_INSTRUCTIONS FOR THE TASK_
From the journal entry below, extract the passage that begins with the words containing "I am in New" and ends with "punches may fall.", copying it word for word.
*** Opening of EXCERPT TO READ ***
Tuesday, June 16, 2009

Optimism

I am in New York a few days before my surgery at Memorial Sloan Kettering. This is it! A shot at being done with this saga once and for all. It will be a massive surgery, requiring the very best liver, gyn/onc, and urological surgeons, which is why I am here in New York. As always, I am planning on the best possible outcome, and stand ready to roll with whatever punches may fall.

I write from an apartment with an oblique view of the East River, listening to the sounds of the city wafting through the open windows on a soft breeze. In between various doctors appointments, I have been thoroughly enjoying New York City with family and old friends. After a truly incredible meal last night at Marea, an amazing seafood restaurant on Central Park South, today I am on a clear liquid diet. This entry is being written under time pressure, because my “bowel prep” is about to kick in. It’s going to be an eventful evening in the bathroom!

A couple of weeks ago I completed by 6th and last round of chemotherapy in LA, and drove up to my parents’ place in Palo Alto to finish recovering amidst a flurry of friends and monumental meals. My mom and I then drove up to Lake Tahoe for a week of quiet, fresh air, kayaking, hiking, and sailing. As I have been celebrating the end of chemotherapy, I also have been preparing myself for the next phase, which will be very different. For me, chemo is less intimidating than surgery, because submitting to a few days of discomfort every other week is less threatening than imagining all of the possible scary outcomes of a major surgery. In some ways, though, chemotherapy has helped me prepare for what is to come.
*** Close of EXCERPT TO READ ***
*** Opening of DATASET CONTENT ***
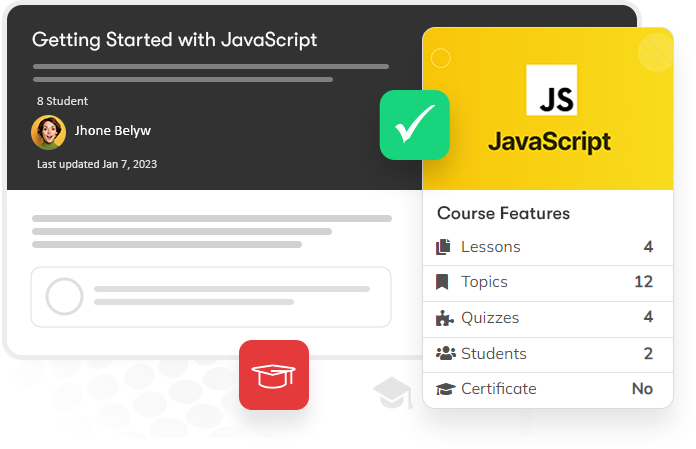The image size is (696, 449).
Task: Select the empty circle radio placeholder
Action: click(64, 296)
*** Close of DATASET CONTENT ***
_TASK OUTPUT_
I am in New York a few days before my surgery at Memorial Sloan Kettering. This is it! A shot at being done with this saga once and for all. It will be a massive surgery, requiring the very best liver, gyn/onc, and urological surgeons, which is why I am here in New York. As always, I am planning on the best possible outcome, and stand ready to roll with whatever punches may fall.